Excluding venture growth deals which held flat, valuation step-ups fell across all stages in 2023. Last year’s median step up was 1.5-times the previous valuation, well below 2022’s 2.5-times multiplier. This step up decline has hit early stage startups hardest, contracting from 3.0-times in 2022 to 1.5-times in 2023.

Content companies (publishers, developers, studios, games, platforms and gambling) accounted for the a plurality of funding raised and a majority of deals closed. At $1.9 billion across 321 deals, content companies contributed 47% of funding and 55% of deals closed. Development companies (game engines, developer tools and technology services) followed with $1.4 billion (34%) raised across 120 deals (21%).

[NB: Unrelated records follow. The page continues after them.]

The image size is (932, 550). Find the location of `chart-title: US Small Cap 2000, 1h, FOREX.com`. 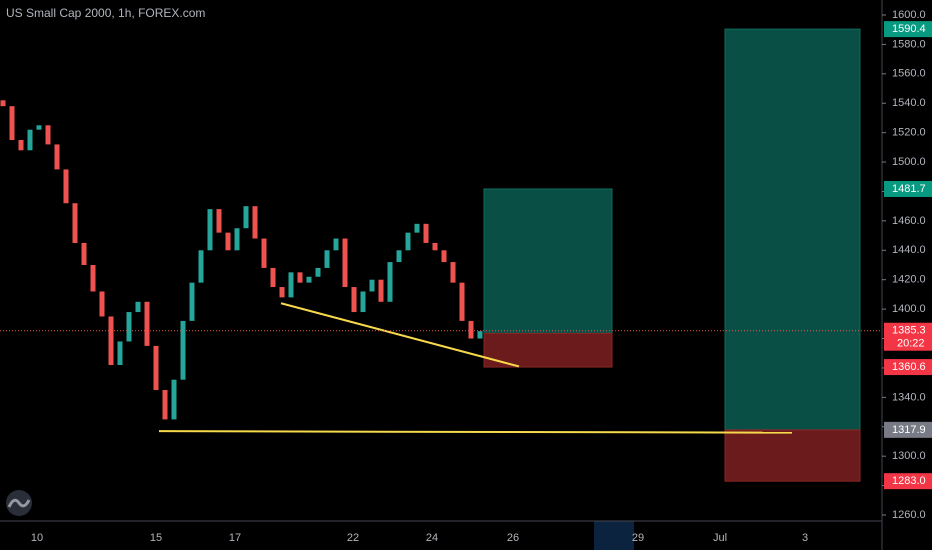

chart-title: US Small Cap 2000, 1h, FOREX.com is located at coordinates (106, 13).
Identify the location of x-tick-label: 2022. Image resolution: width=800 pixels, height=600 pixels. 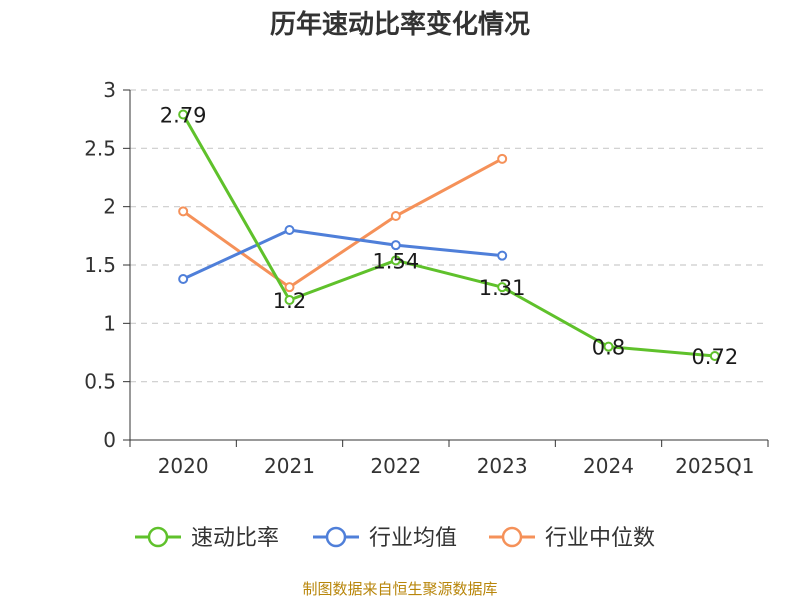
(396, 466).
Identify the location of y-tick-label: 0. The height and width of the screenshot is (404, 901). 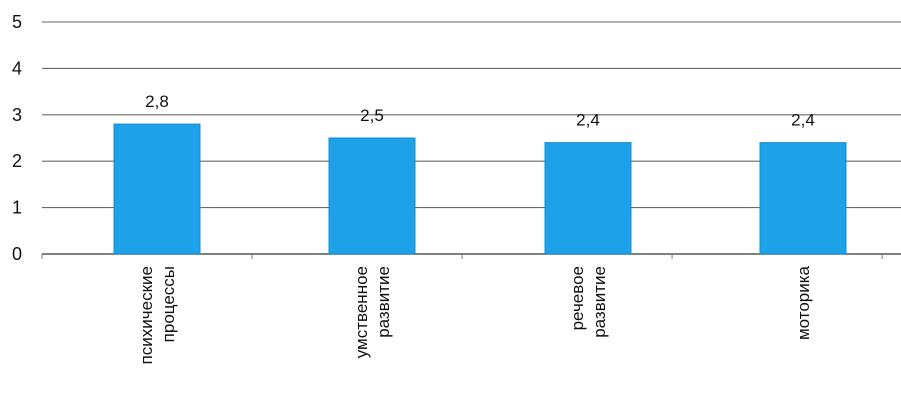
(17, 254).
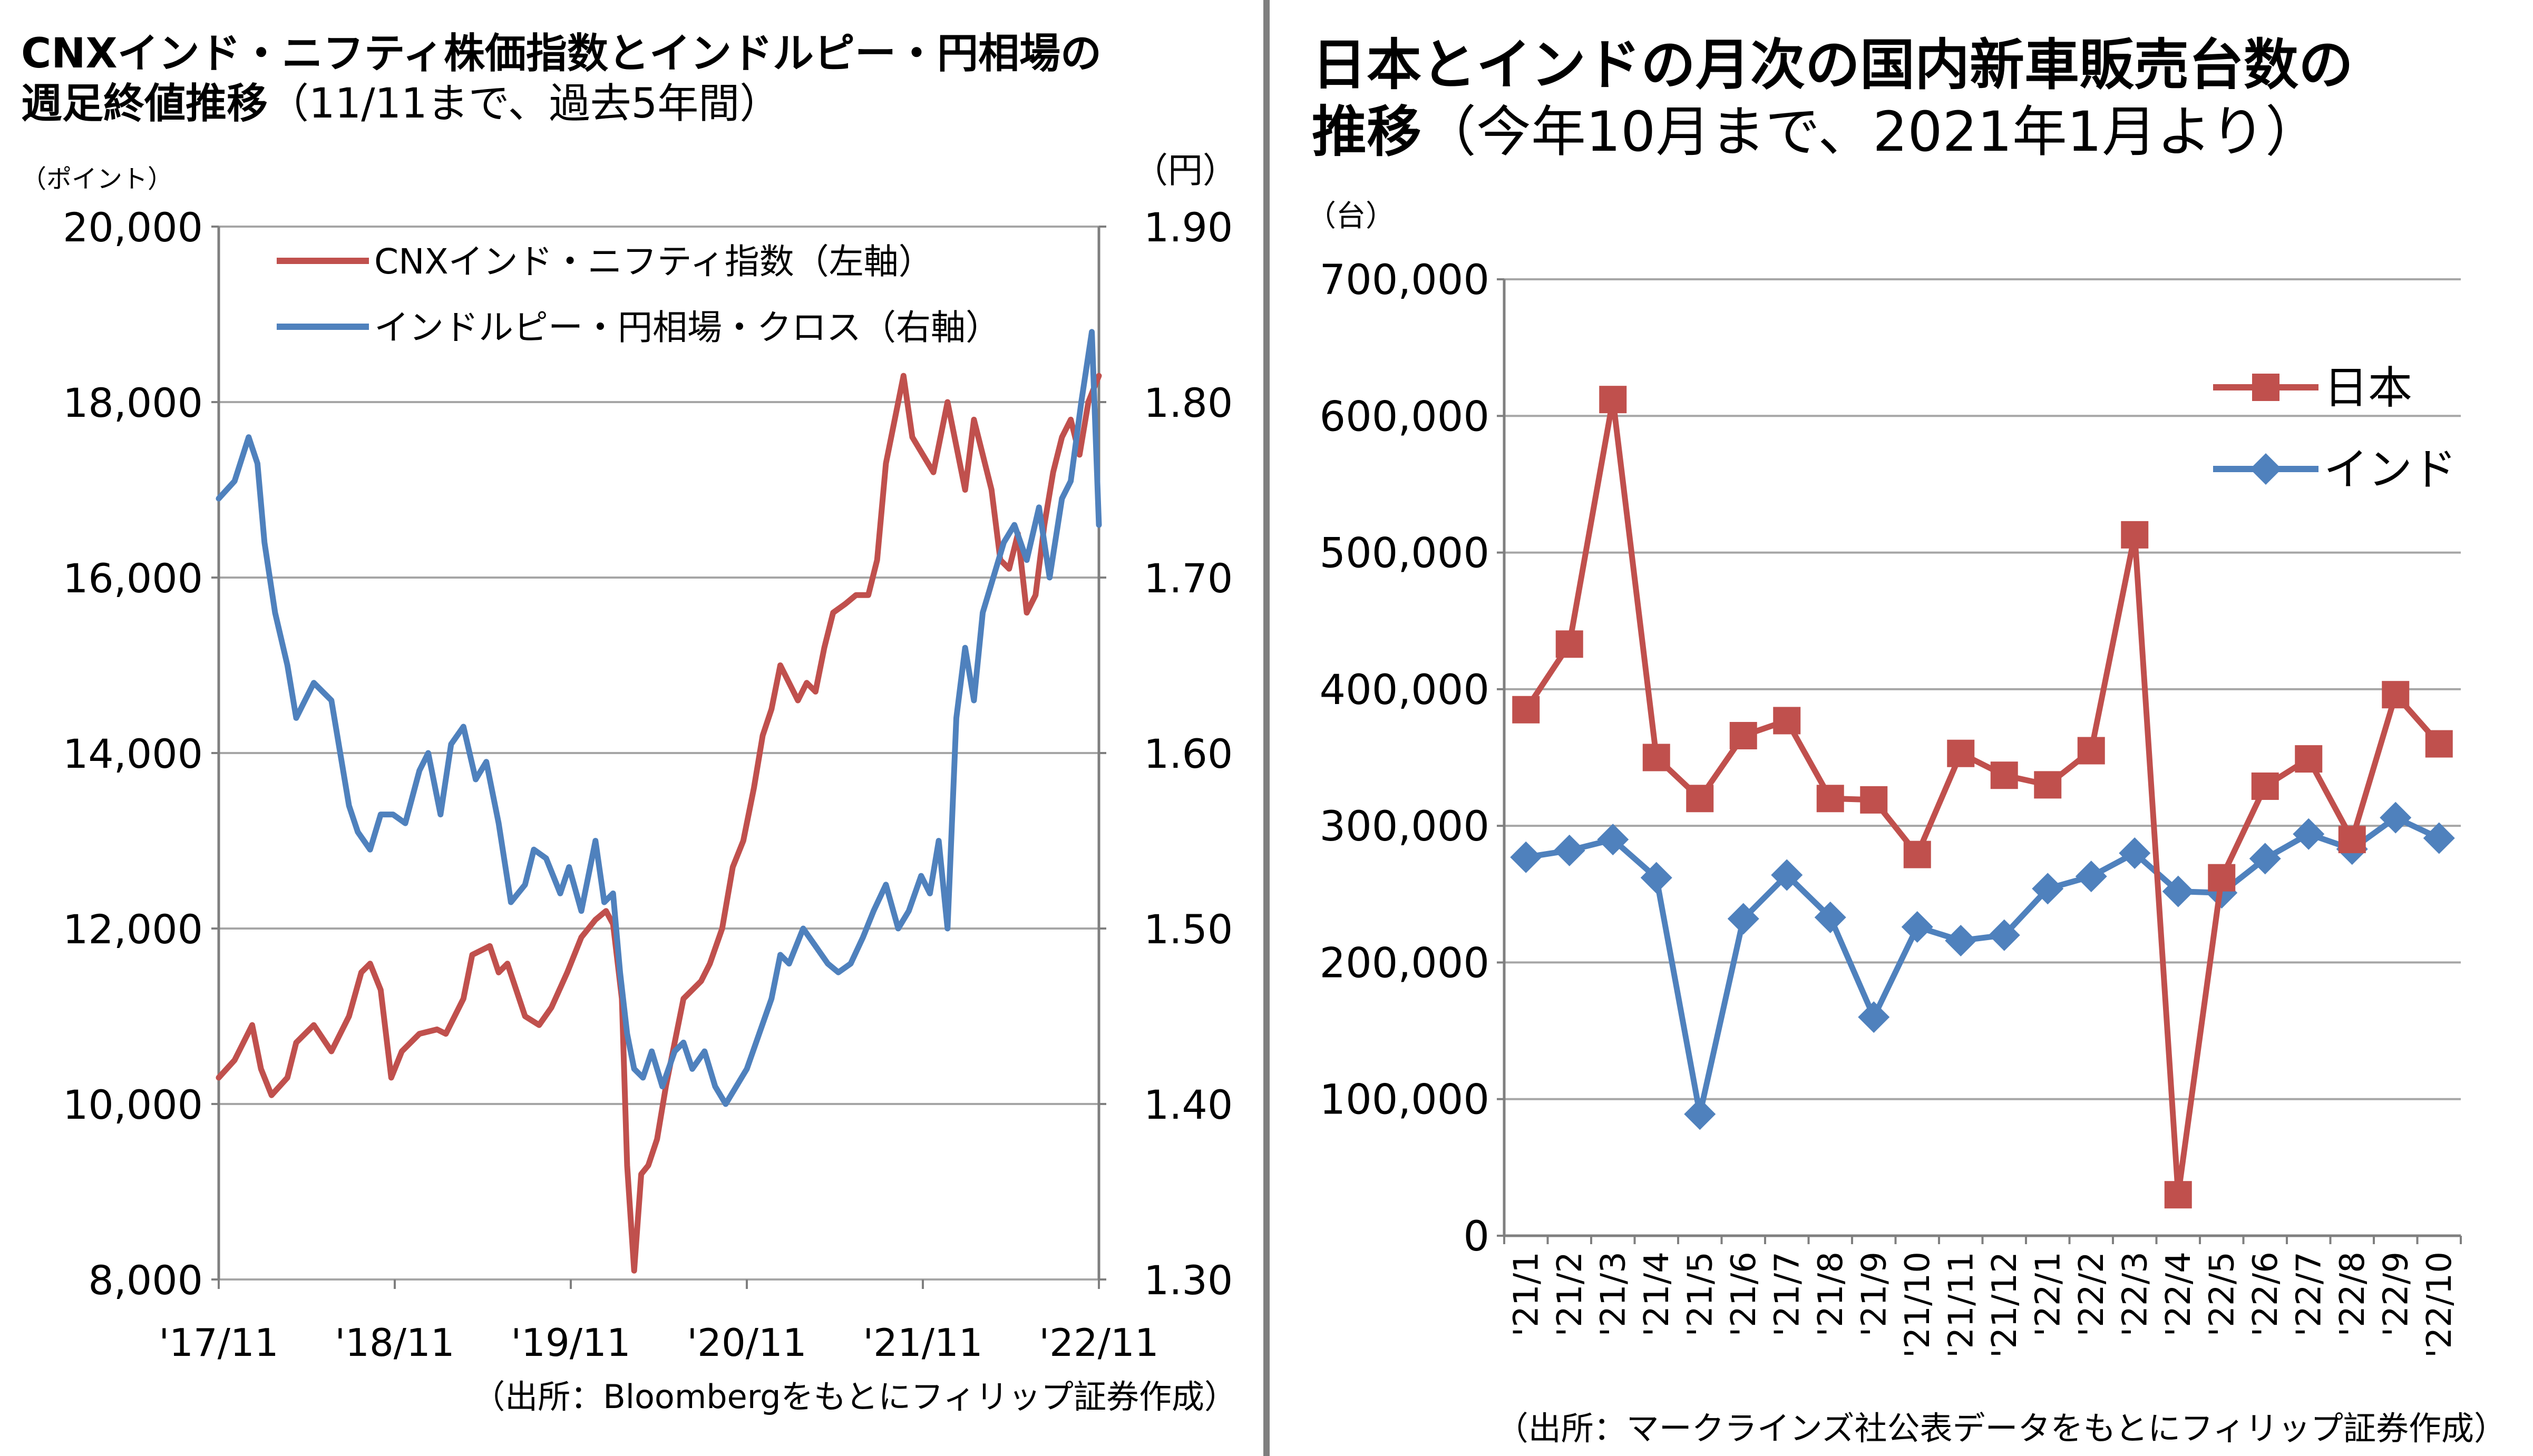 The width and height of the screenshot is (2533, 1456). I want to click on x-tick-label: '21/1, so click(1526, 1294).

PitchBook’s report also highlights Backend-as-a-service companies and content moderation as emerging opportunities.

Exits and PitchBook’s Outlook

Across 2023, VC exit activity remained muted totaling $5.5 billion across 38 deals. Notably, the majority of exits are not disclosing transaction value. Outside of Aonic’s $110 million acquisition of nDreams, the remaining 15 exits in Q4 did not disclose the transaction value.

While 2023’s exit market size was up 45% compared to 2022’s $3.8 billion total, the amount pales in comparison to past years. Last year’s total was the second lowest for exits since 2016.

Incentives are shifting for investors, especially those who sought exposure to games during the pandemic. With low interest rates and lockdowns in the rear view mirror, many are grappling with the time and capital-intensive nature of game development. PitchBook expects investors to shift their focus towards familiar business models, like software-as-a-service (SaaS) platforms and developer tools, and away from studios.

The near term outlook for games investing is pointing towards headwinds for startups and cutbacks for established companies. However, PitchBook points to upwards revisions for market sizing estimates towards the end of the 2020s as a reason to be optimistic in the long run.